◆ **TASK DETAILS**: An exact repetition of the data is required; no picture should appear in it.

◆ **MATERIAL PROVIDED**:

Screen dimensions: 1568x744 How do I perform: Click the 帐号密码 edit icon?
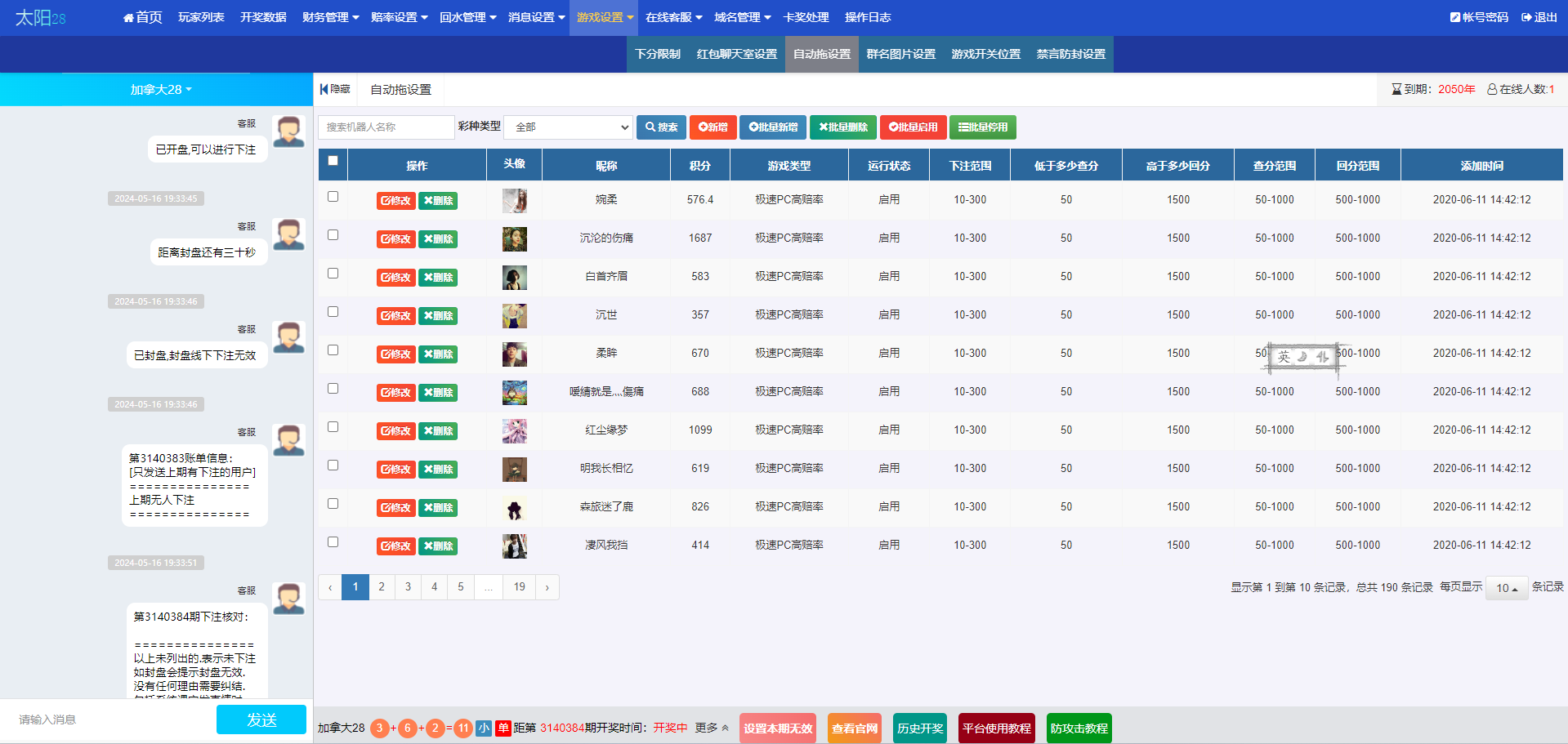1455,17
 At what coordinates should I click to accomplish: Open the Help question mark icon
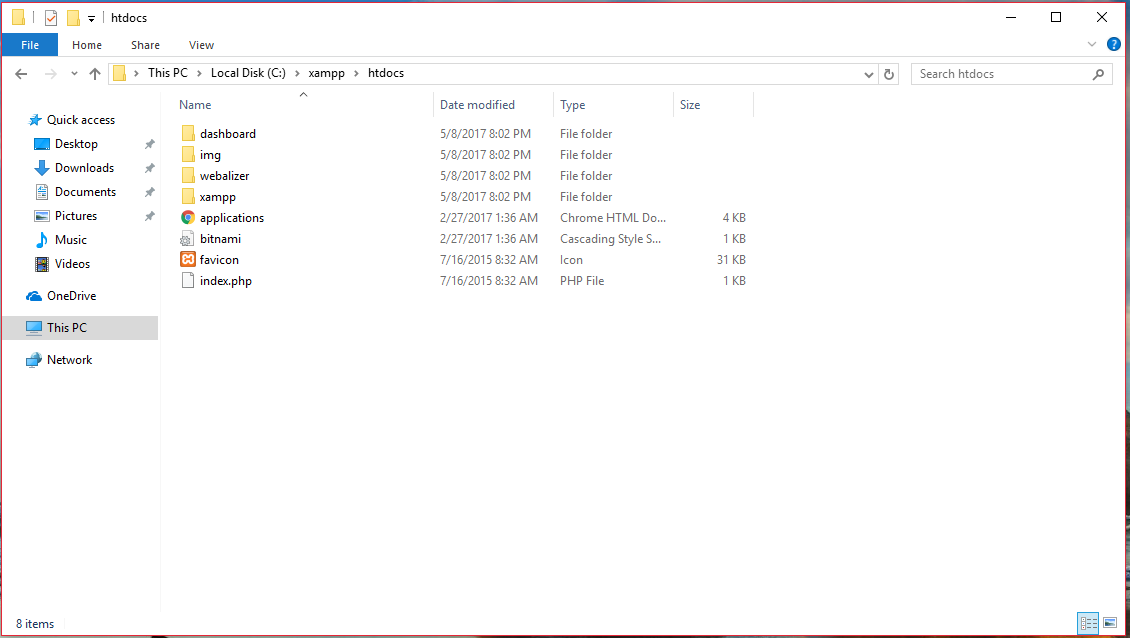[x=1113, y=45]
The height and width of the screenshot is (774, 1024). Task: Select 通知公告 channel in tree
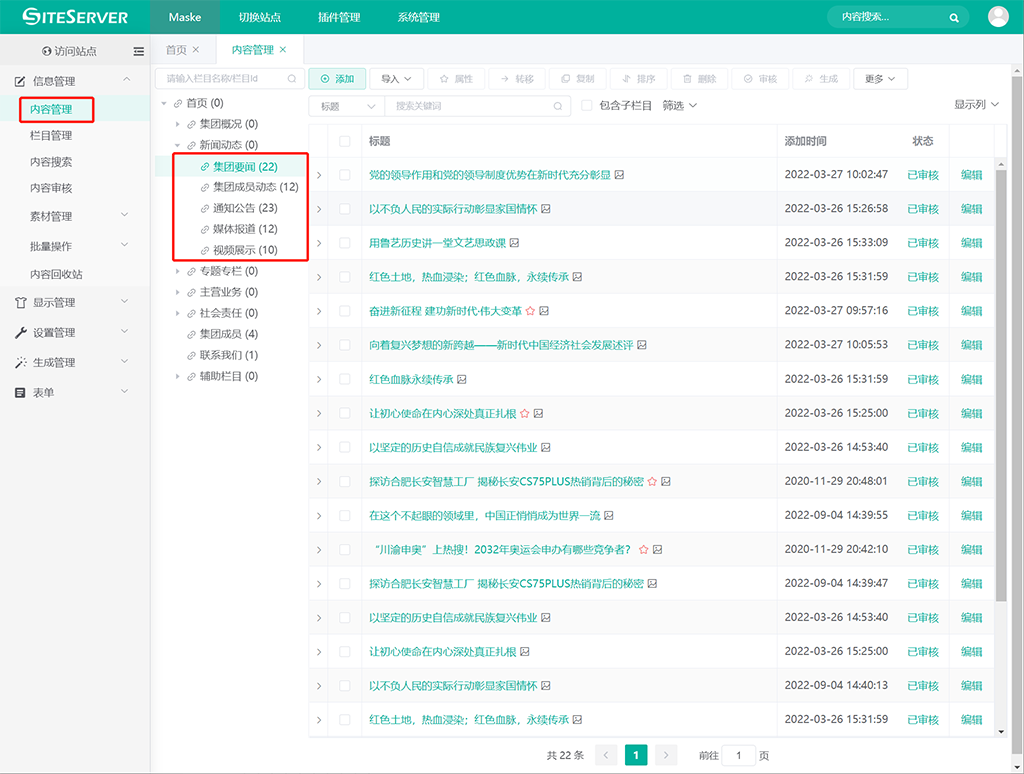(244, 208)
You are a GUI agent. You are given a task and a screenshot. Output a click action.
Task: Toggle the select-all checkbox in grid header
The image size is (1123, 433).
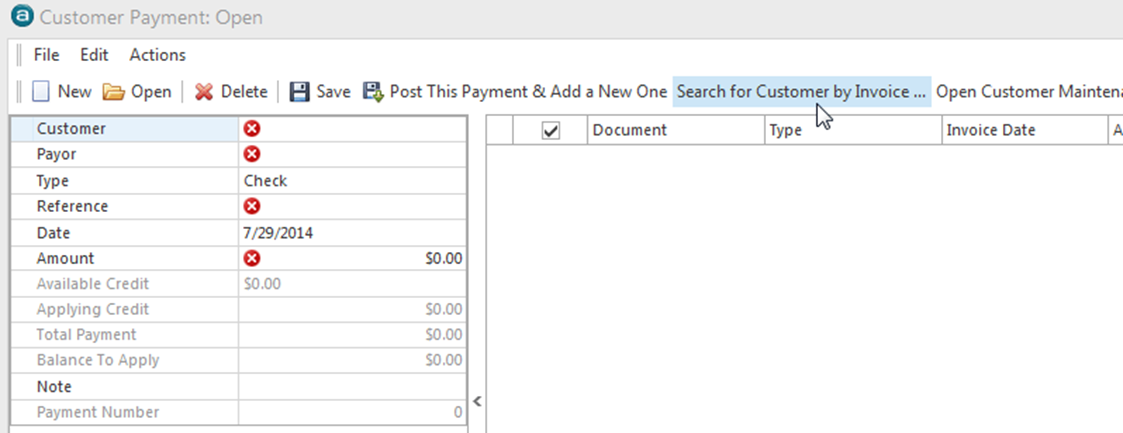click(x=550, y=130)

◆ **TASK RESULT**:
Screen dimensions: 1568x744 How do I perform: Click the 帐号密码 edit icon?
1455,17
 At what coordinates should I click to accomplish: Open the Help question mark icon
[x=1113, y=45]
The height and width of the screenshot is (774, 1024). Task: Select 通知公告 channel in tree
(244, 208)
You are a GUI agent. You are given a task and a screenshot. Output a click action.
Task: Toggle the select-all checkbox in grid header
The image size is (1123, 433).
click(x=550, y=130)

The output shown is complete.